§ **REQUIRED ACTION**
Please restate the data word for word.

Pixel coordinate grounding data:
——————

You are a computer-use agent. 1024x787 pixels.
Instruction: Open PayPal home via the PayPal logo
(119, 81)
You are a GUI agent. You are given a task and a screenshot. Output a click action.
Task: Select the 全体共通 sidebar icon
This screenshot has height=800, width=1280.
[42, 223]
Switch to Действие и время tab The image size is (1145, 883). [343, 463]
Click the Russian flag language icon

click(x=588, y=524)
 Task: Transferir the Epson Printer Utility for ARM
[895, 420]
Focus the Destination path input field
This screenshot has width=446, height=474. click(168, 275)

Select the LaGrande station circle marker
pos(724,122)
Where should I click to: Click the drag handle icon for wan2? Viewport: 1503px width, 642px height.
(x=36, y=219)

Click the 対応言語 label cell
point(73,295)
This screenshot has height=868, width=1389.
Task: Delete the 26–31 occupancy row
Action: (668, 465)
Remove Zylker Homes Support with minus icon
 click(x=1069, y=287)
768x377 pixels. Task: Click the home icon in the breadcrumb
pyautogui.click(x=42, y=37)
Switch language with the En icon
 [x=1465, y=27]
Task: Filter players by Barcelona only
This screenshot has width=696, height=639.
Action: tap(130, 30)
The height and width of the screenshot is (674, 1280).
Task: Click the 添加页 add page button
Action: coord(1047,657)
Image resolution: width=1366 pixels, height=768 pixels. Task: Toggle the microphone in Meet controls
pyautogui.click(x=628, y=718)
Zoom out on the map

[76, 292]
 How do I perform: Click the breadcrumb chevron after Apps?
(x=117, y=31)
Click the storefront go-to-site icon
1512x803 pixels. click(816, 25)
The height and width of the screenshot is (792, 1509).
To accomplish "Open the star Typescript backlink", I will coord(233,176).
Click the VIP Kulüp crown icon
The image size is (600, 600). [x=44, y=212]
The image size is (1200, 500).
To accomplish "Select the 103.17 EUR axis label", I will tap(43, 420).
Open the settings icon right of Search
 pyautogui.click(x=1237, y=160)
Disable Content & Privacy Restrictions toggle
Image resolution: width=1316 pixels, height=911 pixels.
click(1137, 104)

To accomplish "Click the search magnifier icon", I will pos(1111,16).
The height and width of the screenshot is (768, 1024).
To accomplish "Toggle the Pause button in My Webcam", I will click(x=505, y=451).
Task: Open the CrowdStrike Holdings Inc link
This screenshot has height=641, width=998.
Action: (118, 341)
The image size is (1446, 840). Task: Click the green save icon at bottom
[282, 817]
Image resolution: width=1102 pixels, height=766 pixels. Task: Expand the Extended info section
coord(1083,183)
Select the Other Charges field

——————

§ **TASK RESULT**
You are a computer-use agent. 1024x787 pixels.
Instruction: Open PayPal home via the PayPal logo
(119, 81)
You are a GUI agent. You are given a task and a screenshot. Output a click action.
Task: Select the 全体共通 sidebar icon
This screenshot has height=800, width=1280.
[42, 223]
Switch to Действие и время tab The image size is (1145, 883). [343, 463]
Click the Russian flag language icon

click(x=588, y=524)
 Task: Transferir the Epson Printer Utility for ARM
[895, 420]
Focus the Destination path input field
This screenshot has width=446, height=474. click(168, 275)

Select the LaGrande station circle marker
pos(724,122)
Where should I click to: Click the drag handle icon for wan2? Viewport: 1503px width, 642px height.
(x=36, y=219)

Click the 対応言語 label cell
point(73,295)
This screenshot has height=868, width=1389.
Task: Delete the 26–31 occupancy row
Action: (668, 465)
Remove Zylker Homes Support with minus icon
 click(x=1069, y=287)
768x377 pixels. Task: Click the home icon in the breadcrumb
pyautogui.click(x=42, y=37)
Switch language with the En icon
 [x=1465, y=27]
Task: Filter players by Barcelona only
This screenshot has width=696, height=639.
Action: tap(130, 30)
The height and width of the screenshot is (674, 1280).
Task: Click the 添加页 add page button
Action: coord(1047,657)
Image resolution: width=1366 pixels, height=768 pixels. Task: Toggle the microphone in Meet controls
pyautogui.click(x=628, y=718)
Zoom out on the map

[76, 292]
 How do I perform: Click the breadcrumb chevron after Apps?
(x=117, y=31)
Click the storefront go-to-site icon
1512x803 pixels. click(816, 25)
The height and width of the screenshot is (792, 1509).
To accomplish "Open the star Typescript backlink", I will coord(233,176).
Click the VIP Kulüp crown icon
The image size is (600, 600). [x=44, y=212]
The image size is (1200, 500).
To accomplish "Select the 103.17 EUR axis label", I will tap(43, 420).
Open the settings icon right of Search
 pyautogui.click(x=1237, y=160)
Disable Content & Privacy Restrictions toggle
Image resolution: width=1316 pixels, height=911 pixels.
click(1137, 104)

To accomplish "Click the search magnifier icon", I will pos(1111,16).
The height and width of the screenshot is (768, 1024).
To accomplish "Toggle the Pause button in My Webcam", I will click(x=505, y=451).
Task: Open the CrowdStrike Holdings Inc link
This screenshot has height=641, width=998.
Action: (118, 341)
The image size is (1446, 840). Task: Click the green save icon at bottom
[282, 817]
Image resolution: width=1102 pixels, height=766 pixels. Task: Expand the Extended info section
coord(1083,183)
Select the Other Charges field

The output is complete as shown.